Ocasio-Cortez suggested a 70% tax on the ultra-rich to fund programs against climate change.The Trump administration, backed by Republicans, gave businesses a 40% tax cut from 35% to 21% in 2017 , driving up the country's debt by $ 2 trillion dollars to reach a total of $ 21,974 trillion.
But what does Ocasio-Cortez know about the tax? policy? "Many," said Saturday in the New York Times an article of opinion written by Paul Krugman, Nobel Prize winner of the economy. Similar tax rates were imposed in the United States for 35 years after the Second World War, which included some of the "most successful periods of economic growth in history," wrote Krugman.
Tax cuts for the ultra-rich mean a lot less for them. Krugman noted that the cuts for people with modest incomes. And additional funds between millions of hands stimulate spending.

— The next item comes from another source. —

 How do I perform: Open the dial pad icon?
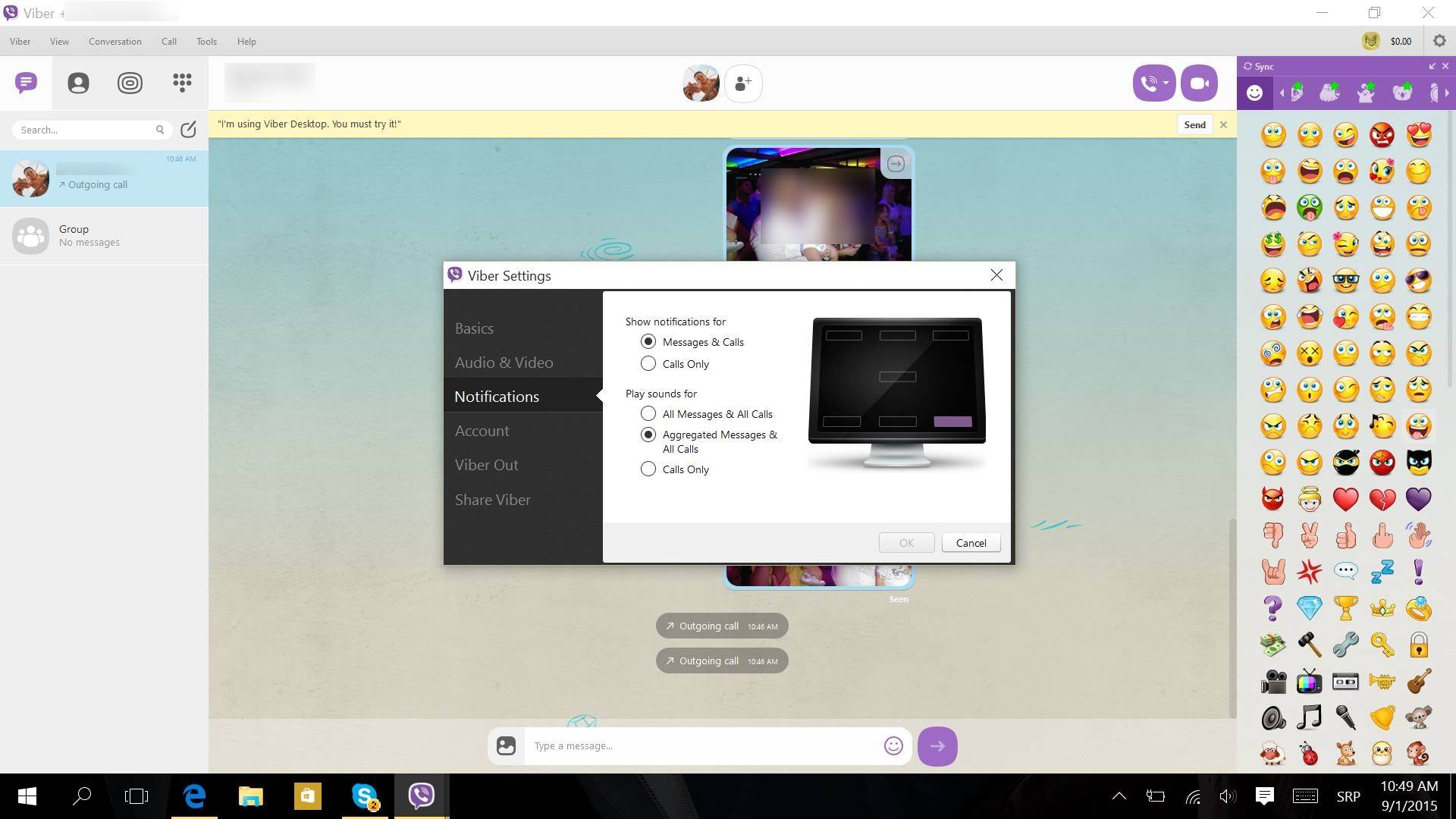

"A policy that makes the rich a little poorer will only affect very few people and will hardly affect their satisfaction of living, because they will always be able to buy what they want. Krugman writes.
According to Peter Krugman, Nobel Prize winner Peter Diamond – "arguably the world's greatest expert in public finance" – calculated the optimal tax rate at 73%.
Ocasio-Cortez, "far from showing his craziness, is perfectly in tune with serious economic research," added Krugman. On the other hand, Republican politics aimed at keeping taxes on the wealthiest less well off "is based on research conducted by … well, nobody," he added.
Krugman's conclusion: Ocasio-Cortez "certainly knows more economics than almost all members of the GOP caucus."